• [Try it]:
Your answer should consist of the lines in the following data that contain "computer".

• [Provided entries]:
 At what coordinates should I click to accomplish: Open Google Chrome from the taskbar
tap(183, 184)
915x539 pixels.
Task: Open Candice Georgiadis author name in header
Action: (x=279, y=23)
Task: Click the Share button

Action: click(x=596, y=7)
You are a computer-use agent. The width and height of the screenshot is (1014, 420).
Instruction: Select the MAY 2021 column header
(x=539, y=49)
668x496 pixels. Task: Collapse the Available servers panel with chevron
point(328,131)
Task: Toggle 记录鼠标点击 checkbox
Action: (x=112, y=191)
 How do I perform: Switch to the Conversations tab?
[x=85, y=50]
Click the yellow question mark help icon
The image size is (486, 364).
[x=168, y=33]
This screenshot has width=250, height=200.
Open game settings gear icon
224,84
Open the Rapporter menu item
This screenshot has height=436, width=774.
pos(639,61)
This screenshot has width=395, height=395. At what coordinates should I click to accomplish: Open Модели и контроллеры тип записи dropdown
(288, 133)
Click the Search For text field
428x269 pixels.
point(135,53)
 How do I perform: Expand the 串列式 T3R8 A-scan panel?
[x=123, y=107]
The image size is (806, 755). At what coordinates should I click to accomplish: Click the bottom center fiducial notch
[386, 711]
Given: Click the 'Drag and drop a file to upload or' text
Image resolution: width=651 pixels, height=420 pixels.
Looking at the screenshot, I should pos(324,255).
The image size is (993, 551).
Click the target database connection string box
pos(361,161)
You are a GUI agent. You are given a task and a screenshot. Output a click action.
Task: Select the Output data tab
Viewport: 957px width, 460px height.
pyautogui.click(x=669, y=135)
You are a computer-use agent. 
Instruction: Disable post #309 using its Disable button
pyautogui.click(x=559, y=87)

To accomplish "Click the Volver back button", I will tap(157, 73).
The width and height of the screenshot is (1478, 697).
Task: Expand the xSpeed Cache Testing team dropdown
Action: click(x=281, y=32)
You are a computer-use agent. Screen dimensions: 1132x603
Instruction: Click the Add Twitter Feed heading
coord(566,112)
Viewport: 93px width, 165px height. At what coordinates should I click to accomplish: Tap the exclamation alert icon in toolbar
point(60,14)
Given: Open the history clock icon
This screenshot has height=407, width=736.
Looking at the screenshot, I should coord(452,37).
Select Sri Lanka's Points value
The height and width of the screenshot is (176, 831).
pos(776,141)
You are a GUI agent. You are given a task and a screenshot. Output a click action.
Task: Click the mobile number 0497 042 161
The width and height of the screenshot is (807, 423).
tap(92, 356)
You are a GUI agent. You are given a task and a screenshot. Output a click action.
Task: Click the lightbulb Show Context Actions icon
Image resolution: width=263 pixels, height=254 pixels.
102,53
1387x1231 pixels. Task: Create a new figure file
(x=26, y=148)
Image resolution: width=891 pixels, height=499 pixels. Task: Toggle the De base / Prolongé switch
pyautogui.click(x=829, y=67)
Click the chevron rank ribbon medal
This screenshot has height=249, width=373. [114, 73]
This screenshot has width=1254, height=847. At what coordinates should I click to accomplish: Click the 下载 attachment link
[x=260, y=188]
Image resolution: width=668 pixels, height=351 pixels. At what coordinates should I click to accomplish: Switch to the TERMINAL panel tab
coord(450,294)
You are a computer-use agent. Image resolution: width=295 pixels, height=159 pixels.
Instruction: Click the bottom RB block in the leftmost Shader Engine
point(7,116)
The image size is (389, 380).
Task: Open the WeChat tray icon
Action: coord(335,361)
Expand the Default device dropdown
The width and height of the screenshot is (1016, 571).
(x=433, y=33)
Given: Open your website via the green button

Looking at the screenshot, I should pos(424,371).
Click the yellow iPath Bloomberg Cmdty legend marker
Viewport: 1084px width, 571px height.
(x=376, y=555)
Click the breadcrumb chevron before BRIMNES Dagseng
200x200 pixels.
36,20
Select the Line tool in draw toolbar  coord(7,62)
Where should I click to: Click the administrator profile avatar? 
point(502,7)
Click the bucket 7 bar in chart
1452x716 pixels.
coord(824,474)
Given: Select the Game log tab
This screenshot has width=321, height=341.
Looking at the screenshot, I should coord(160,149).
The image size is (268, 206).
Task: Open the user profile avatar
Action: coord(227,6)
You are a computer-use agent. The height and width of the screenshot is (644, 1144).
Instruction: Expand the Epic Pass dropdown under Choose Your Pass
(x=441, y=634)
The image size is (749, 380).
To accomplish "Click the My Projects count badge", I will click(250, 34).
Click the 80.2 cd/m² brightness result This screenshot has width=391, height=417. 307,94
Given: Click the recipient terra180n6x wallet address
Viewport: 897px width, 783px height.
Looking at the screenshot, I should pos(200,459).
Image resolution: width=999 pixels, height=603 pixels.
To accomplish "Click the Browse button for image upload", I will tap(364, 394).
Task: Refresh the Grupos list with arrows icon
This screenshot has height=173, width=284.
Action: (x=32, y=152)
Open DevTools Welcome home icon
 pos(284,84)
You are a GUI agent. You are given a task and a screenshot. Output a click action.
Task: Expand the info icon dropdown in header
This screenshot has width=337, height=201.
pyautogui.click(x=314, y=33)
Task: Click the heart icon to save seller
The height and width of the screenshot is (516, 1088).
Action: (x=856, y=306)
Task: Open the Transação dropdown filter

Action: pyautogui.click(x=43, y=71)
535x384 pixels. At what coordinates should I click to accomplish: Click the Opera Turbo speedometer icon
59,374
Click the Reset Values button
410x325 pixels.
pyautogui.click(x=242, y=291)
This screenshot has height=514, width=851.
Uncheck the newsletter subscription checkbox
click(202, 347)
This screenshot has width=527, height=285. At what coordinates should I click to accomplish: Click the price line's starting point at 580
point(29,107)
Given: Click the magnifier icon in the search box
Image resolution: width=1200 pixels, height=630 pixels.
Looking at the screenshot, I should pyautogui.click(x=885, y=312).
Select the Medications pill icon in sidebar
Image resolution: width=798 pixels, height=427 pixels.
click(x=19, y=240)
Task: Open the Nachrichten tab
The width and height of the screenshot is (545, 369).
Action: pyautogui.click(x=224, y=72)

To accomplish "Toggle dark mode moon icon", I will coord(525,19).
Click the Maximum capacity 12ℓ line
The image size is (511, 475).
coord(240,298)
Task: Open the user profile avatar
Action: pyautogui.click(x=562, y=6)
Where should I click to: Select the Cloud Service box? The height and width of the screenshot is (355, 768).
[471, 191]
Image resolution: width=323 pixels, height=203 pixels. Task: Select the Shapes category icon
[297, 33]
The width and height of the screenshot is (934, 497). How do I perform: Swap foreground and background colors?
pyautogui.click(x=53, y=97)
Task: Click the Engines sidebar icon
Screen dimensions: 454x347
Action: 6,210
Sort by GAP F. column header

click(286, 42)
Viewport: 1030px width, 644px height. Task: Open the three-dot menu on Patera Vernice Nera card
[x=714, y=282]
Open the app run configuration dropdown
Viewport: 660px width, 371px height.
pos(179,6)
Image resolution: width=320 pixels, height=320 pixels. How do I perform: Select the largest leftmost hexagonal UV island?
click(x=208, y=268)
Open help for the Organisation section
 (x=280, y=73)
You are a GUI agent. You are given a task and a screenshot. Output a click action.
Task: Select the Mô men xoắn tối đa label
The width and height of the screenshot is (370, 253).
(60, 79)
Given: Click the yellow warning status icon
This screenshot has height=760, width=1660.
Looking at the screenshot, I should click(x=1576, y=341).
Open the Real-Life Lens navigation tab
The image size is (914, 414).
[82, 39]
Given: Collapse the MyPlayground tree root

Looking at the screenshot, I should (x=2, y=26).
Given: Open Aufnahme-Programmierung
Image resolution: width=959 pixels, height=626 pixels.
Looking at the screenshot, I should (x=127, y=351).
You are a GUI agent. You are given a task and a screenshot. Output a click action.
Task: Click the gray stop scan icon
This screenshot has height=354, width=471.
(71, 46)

• [Solution]:
You are a computer-use agent. The width and height of the screenshot is (1014, 420).
You are a computer-use agent. 
You are a computer-use agent. Screen dimensions: 1132x603
You are a computer-use agent. Image resolution: width=295 pixels, height=159 pixels.
You are a computer-use agent. The height and width of the screenshot is (644, 1144).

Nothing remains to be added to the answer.